Je ne suis pas en questionnement sur l’après, je suis tranquille. Je ne me
prends pas la tête. Je suis devenu parrain de l’Union nationale du foot
entreprise (UNFE). J’ai pris ma licence avec le club de foot corpo
d’Issy-les-Moulineaux, j’attends qu’on puisse rejouer. Je suis avec Nico
Douchez dans ce projet. Je joue toujours avec mon club d’Évreux. Et j’ai aussi
pris ma licence dans le club de tennis-ballon des Pirates d’Évreux. Ils sont en
D1. C’est le troisième ou quatrième club français. Avec le coronavirus, va
falloir se renouveler. Déjà, c’est moins 20% de licenciés minimum. Certains
sont partis du foot à 11 à cause de la crise sanitaire, mais d’autres parce que
ça n’allait plus. L’idée est donc de développer d’autres footballs. Le futsal,
le foot en salle, le futnet, le foot en entreprise. Il y a diverses pratiques.
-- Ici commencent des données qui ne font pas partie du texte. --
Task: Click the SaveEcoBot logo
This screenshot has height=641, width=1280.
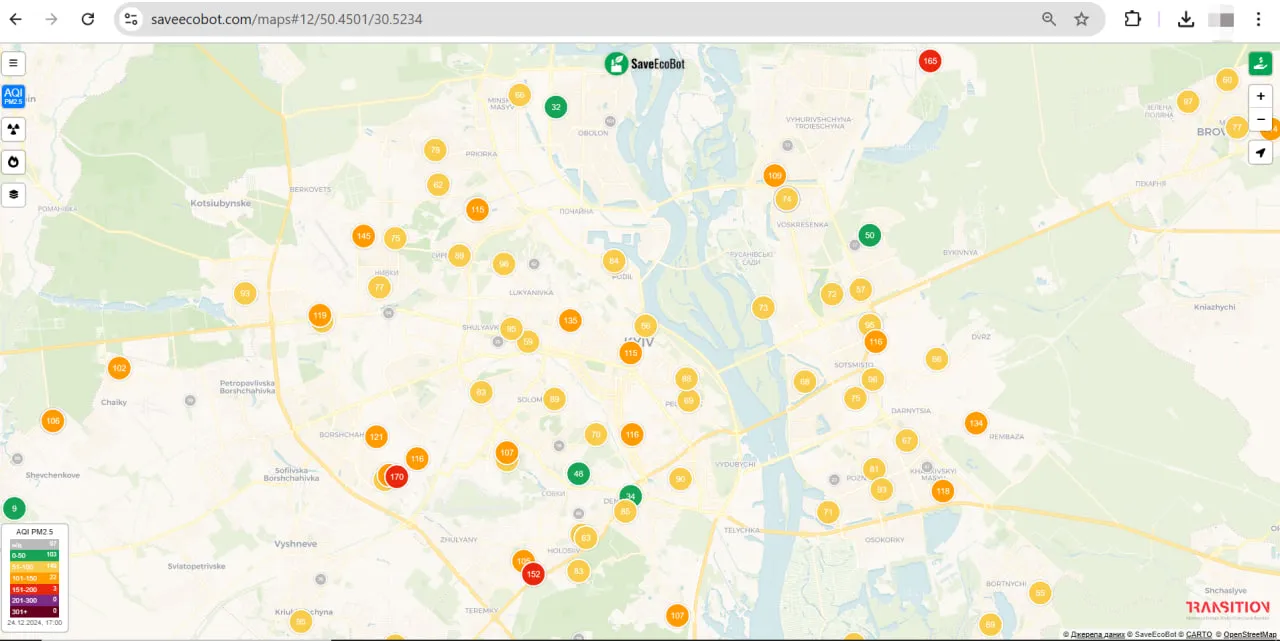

Le plus important, c’est que les gens jouent au foot, de n’importe quelle
manière.
« Il faut prendre tout ce qu’il s’est passé avec les droits télé, la Covid,
comme une opportunité de repartir de zéro, tout remettre à plat. »
Ils sont rares, les anciens footballeurs pros qui peuvent se targuer d’avoir
été présidents d’un club de foot. Est-ce que ça t’intéresse de travailler dans
l’organisation du foot, dans un rôle plus politique ?
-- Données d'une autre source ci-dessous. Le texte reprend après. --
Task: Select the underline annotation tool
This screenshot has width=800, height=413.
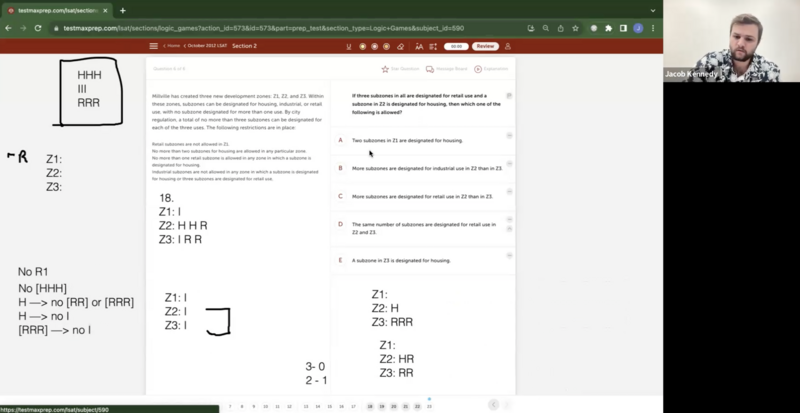Action: click(x=349, y=46)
Pour l’instant, pas du tout. On m’a déjà démarché plusieurs fois, mais ma
priorité, c’est le terrain : parler foot, vivre foot, manger foot. Mais c’est
sûr qu’il y a une refonte à faire en profondeur, à la ligue ou à la fédé. Il
faut prendre tout ce qu’il s’est passé avec les droits télé, la Covid, comme
une opportunité de repartir de zéro, tout remettre à plat, d’aller voir ce
qu’il se fait dans d’autres fédérations, d’autres sports, d’autres pays. Il y a
un désamour entre le foot amateur et le foot pro. On le voit avec ce qui s’est
passé en Coupe de France. Il y a une réflexion à mener sur les compétitions,
sur les horaires. Quand vous mettez des matchs à 13h ou 15h le dimanche, c’est
compliqué pour le football amateur d’être au stade ou de le regarder, car c’est
normalement les horaires réservés aux amateurs ou aux jeunes.
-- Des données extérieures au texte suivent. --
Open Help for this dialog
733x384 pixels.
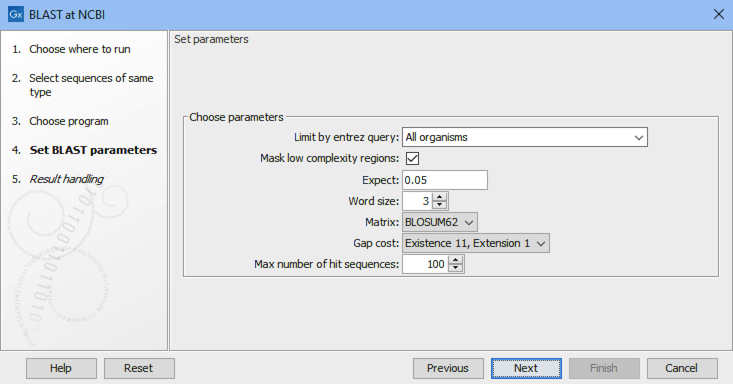click(x=61, y=369)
« J’ai des potes à Grigny qui m’ont raconté avoir fait des matchs contre Evry
pendant la CAN des banlieues. Ce sont des villes qui sont en guerre depuis
qu’elles existent... »
Pendant le premier confinement, Valentin Rongier avait dit dans une interview :
« Lorsqu’on n'a pas le football, nous ne sommes plus personne. En restant à la
maison, on redevient personne. On se dit que sans le football, on n’est pas
grand-chose. » Comment ça résonne en toi ?
Sur le fond, il a raison. C'est pour cela que c’est important que les
footballeurs aient un rôle social et sociétal. Via l’argent gagné en le
redonnant à des œuvres caritatives. Même si beaucoup l’ont déjà fait, peut-être
faut-il prendre conscience qu’il faut faire encore plus. On ne sert pas qu’à
être connu et reconnu. Ouais. Je suis persuadé et je le sais, car avec Évreux,
on a eu des Prix Foot citoyen pour un dispositif, toujours en place, où on
conditionnait le sport aux études. On a eu tellement de résultats positifs sur
les gamins. Si tu lui enlèves le foot, le gamin n’a plus rien. Donc il
travaille. S’il travaille à l’école, tu as gagné. Je crois beaucoup dans le
foot comme levier pour changer la société. C’est le seul truc qui arrive à
faire faire des pauses pendant des guerres. Même la CAN des banlieues... J’ai
des potes à Grigny qui m’ont raconté avoir fait des matchs contre Evry. En
temps normal, ça n’existe pas. Ce sont d
es villes qui sont en guerre depuis qu’elles existent. Le foot a réussi à
faire une paix sociale pendant trois, quatre heures.